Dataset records
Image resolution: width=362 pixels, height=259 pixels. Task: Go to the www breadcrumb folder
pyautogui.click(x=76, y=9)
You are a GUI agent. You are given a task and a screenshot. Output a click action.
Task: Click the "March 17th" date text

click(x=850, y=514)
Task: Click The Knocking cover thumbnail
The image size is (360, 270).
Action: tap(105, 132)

==

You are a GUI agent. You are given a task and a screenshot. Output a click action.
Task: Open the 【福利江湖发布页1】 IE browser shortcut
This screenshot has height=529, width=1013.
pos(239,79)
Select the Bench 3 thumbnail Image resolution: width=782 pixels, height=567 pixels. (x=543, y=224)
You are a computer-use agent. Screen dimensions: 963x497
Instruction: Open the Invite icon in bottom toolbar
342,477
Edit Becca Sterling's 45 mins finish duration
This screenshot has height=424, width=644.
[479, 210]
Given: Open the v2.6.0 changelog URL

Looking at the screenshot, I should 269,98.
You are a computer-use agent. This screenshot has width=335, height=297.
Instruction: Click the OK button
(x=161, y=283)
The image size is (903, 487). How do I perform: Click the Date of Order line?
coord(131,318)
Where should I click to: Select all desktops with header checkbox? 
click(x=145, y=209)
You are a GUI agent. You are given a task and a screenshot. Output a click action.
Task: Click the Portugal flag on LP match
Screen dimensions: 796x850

Task >> Beginning at the line above that contains "Select the Bench", return each line exactly through the line that contains "Screen dimensions: 796x850", and no others.

Answer below >>
Select the Bench 3 thumbnail Image resolution: width=782 pixels, height=567 pixels. (x=543, y=224)
You are a computer-use agent. Screen dimensions: 963x497
Instruction: Open the Invite icon in bottom toolbar
342,477
Edit Becca Sterling's 45 mins finish duration
This screenshot has height=424, width=644.
[479, 210]
Given: Open the v2.6.0 changelog URL

Looking at the screenshot, I should 269,98.
You are a computer-use agent. This screenshot has width=335, height=297.
Instruction: Click the OK button
(x=161, y=283)
The image size is (903, 487). How do I perform: Click the Date of Order line?
coord(131,318)
Where should I click to: Select all desktops with header checkbox? 
click(x=145, y=209)
You are a GUI agent. You are given a task and a screenshot. Output a click action.
Task: Click the Portugal flag on LP match
Screen dimensions: 796x850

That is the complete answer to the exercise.